[Information provided]
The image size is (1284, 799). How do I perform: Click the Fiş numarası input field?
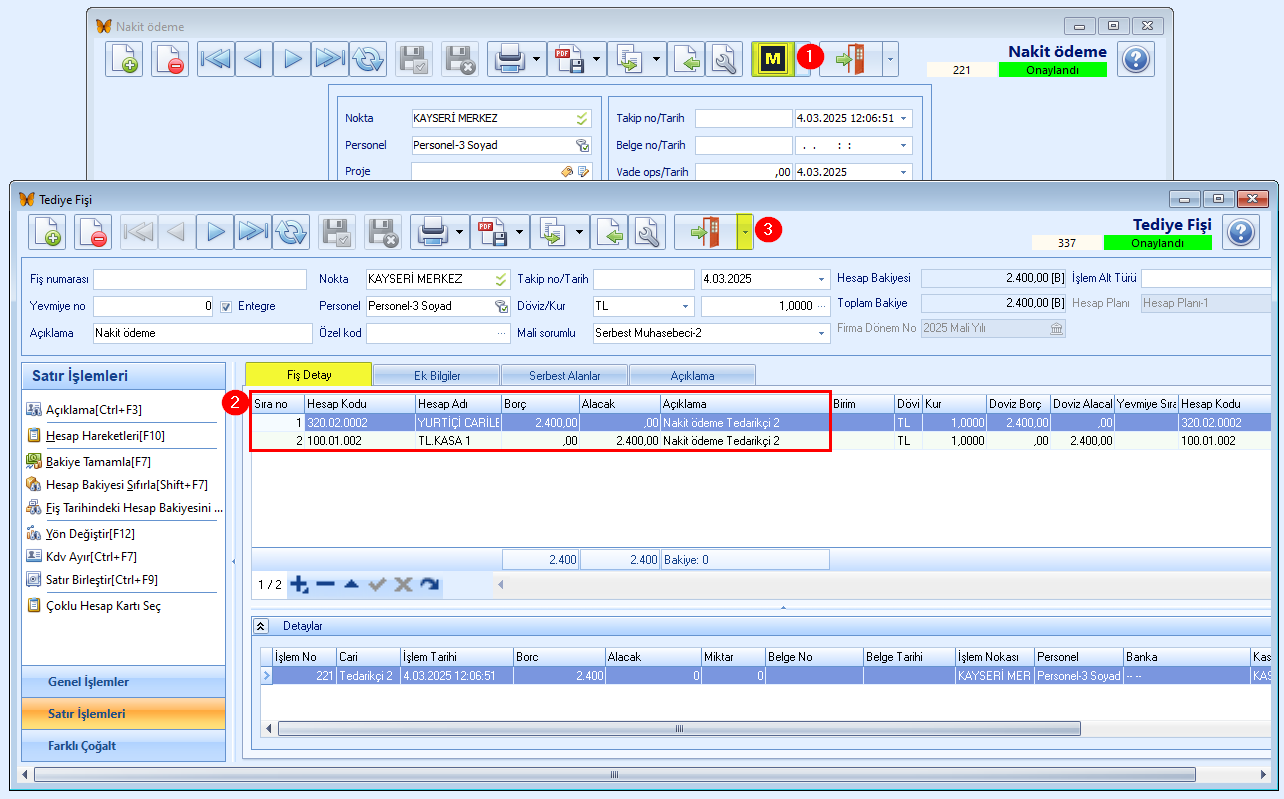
--
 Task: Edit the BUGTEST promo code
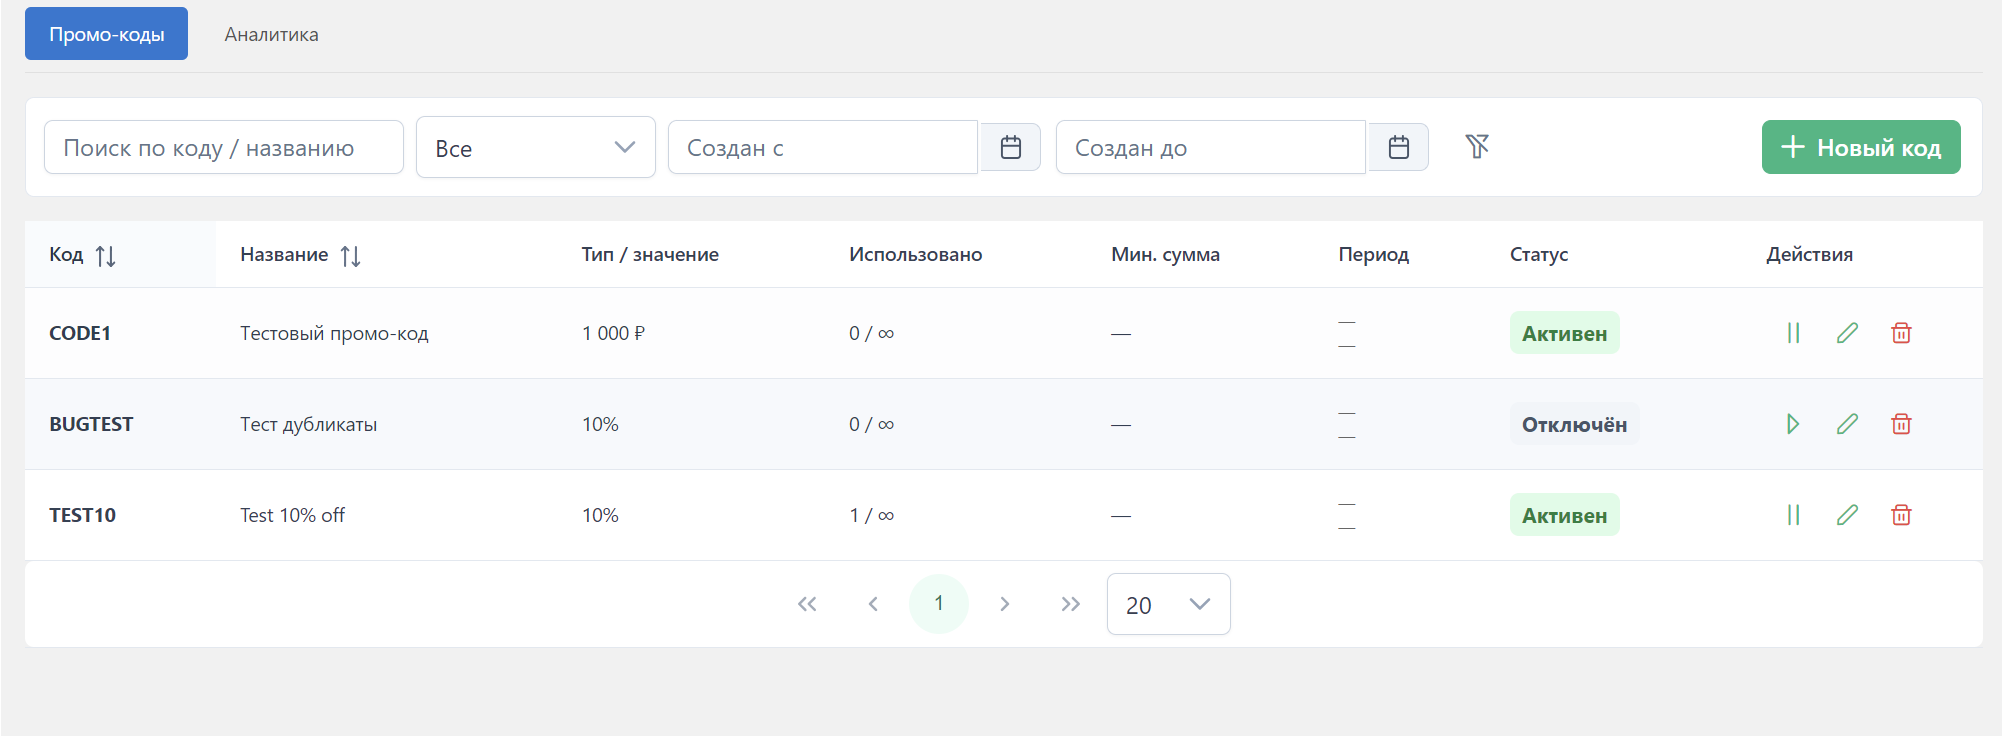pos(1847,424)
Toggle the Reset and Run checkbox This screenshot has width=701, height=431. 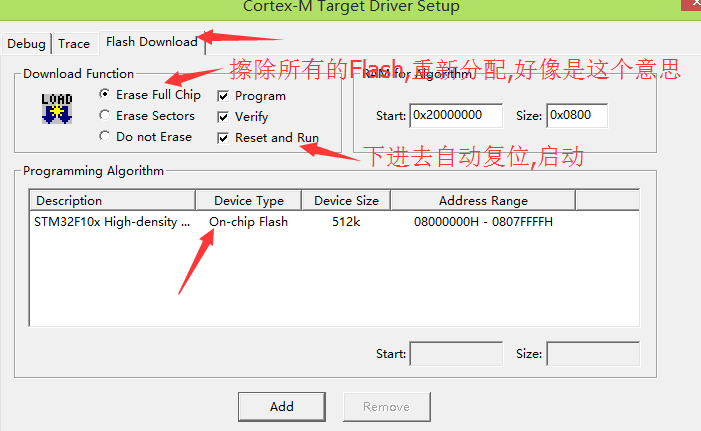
==
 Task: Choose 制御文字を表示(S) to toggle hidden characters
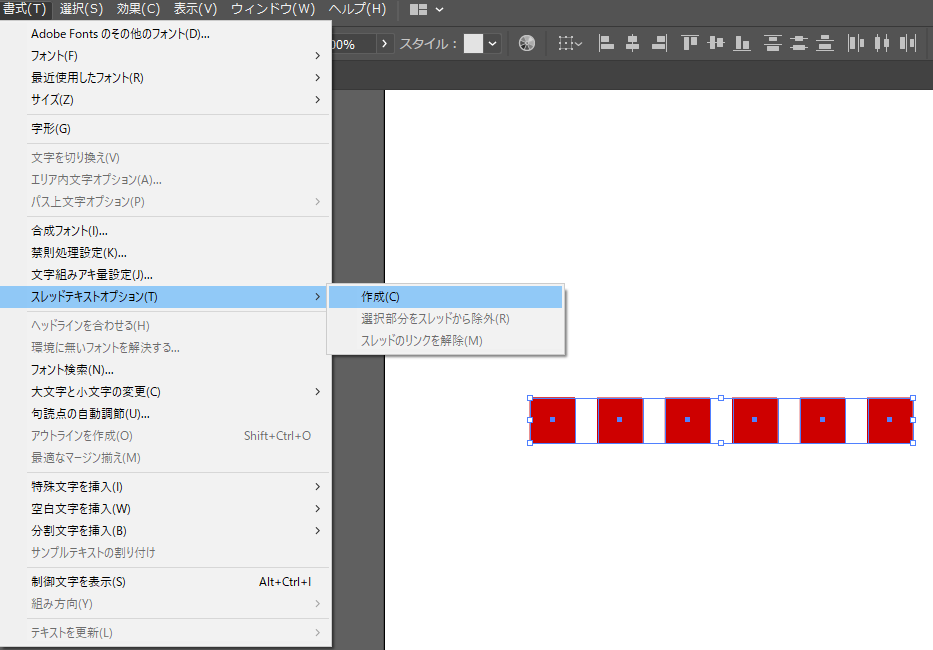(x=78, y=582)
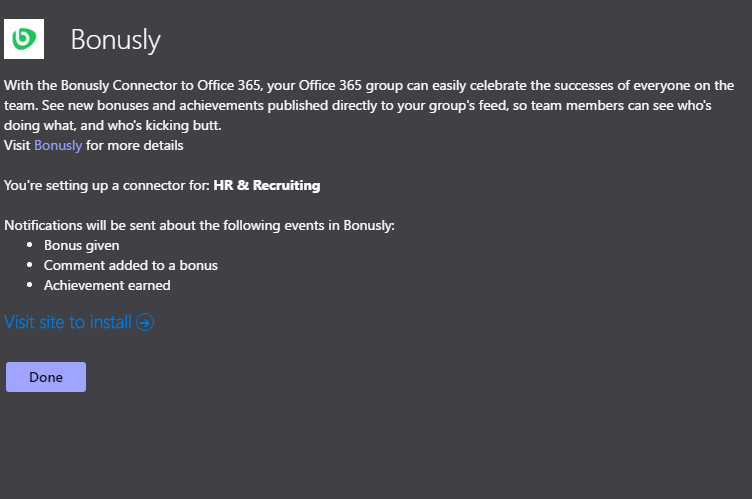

[Given instruction] Can you rewrite only the rows from the line with "Task: Choose 制御文字を表示(S)" to the line with "(x=78, y=582)", changing "hidden characters" to "control characters" and leaving everything else as it is? Leave the pictures out of your answer.

[Full answer]
 Task: Choose 制御文字を表示(S) to toggle control characters
(x=78, y=582)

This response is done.